Arriving at Stritch in 2019, he created a high performance computing in the Cell & Molecular Physiology Department and became the first director of CaMSiRC (the Cell and Molecular Physiology Simulation Resource Center), with which he deploys hundreds of central processing units and tens of graphics processing units to analyze immune cells in postmortem brain tissue and engineer proteins to modify cell behavior.

Kekenes-Huskey welcomes students and collaborators to partner with his lab, especially those who share his passion for using physiology and chemistry, engineering, and computer science, to help solve problems.  He credits the productivity of his research program to Stritch’s supportive environment, its highly collaborative faculty and chairs in his department, along with the many talented scientists who have worked in his lab.

“Science is for everyone.”

“I always have been a math nerd and a lover of Physics,” said Junior Scientist awardee Mounce.  “I have had an interest in nucleic acid and its structure as well as DNA and how structure impacts function, too.”  “But,” he quickly points out, “science is for everyone.” 

Mounce’s lab studies how viruses interact with cells they infect as both compete for resources.  For example, a virus “steals” cellular resources to replicate and produce more viruses while the cell mobilizes its resources for self-preservation.  At the heart of the Mounce lab: understanding how viruses and cells compete for polyamines, a resource for both.

Or, as he asks on his lab’s website, poly-what???

Polyamines are small, positively charged, multi-function molecules in a cell.  They play a role in cell replication, translation, and metabolism.  The polyamine pathway is a notable therapeutic target, too.  Not only is there an interest in how viruses use polyamines, but there are unanswered questions about how inhibitors of polyamine biosynthetic enzymes can be used to treat viral infection and potentially, other diseases.  In other words, polyamines can be manipulated, tipping the balance to the cell and preventing the virus from stealing the cell’s resources.     

Mounce began his training at the University of Wisconsin/Madison where he earned a BS in Genetics and Mathematics.  He pursued a PhD in Microbiology at the Medical College of Wisconsin.   Working as a post-doc researcher at the Institut Pasteur in Paris exposed Mounce to Marco Vignuzzi, a mentor who proved to be a significant influence on Mounce’s life and work.  His Institut lab experience provided Mounce with inspiration and the freedom to experiment, two qualities he has instilled in his Stritch lab. 

Strolling through the Mounce lab, visitors will see and feel how welcoming it is.  “We balance the hard science and its stressors with being present in the lab, enjoying it, and knowing that it is a privilege,” Mounce said.  “It’s important to have creativity in many forms in the lab – a lesson learned from Vignuzzi. Visitors to the lab might see Amigurimi, three dimensional crochet figures (such as viruses, pipets, and vaccines), which Mounce creates in his spare time. 

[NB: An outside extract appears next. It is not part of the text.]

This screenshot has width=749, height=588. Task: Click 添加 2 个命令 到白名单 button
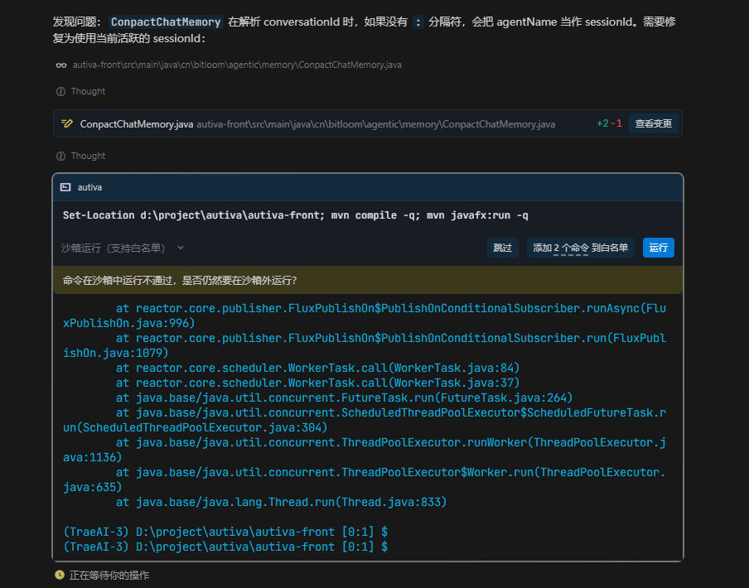[x=580, y=248]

With its focus on polyamines, the Mounce Lab is unique among Loyola labs.  One of its NIH-funded projects involves exploring how a virus interacts with metabolism.  Polyamines are important in the formation of many viruses; the Mounce Lab has tested more than 12.  Some viruses are more (or less) dependent on polyamines.  For example, SARS COV2 (COVID) does not rely on polyamines to replicate.   

While Mounce is honored to receive the Junior Scientist of the Year award, he is most proud of the students in his lab and their accomplishments.  “I am proud to see how students in the lab develop as scientists,” he said.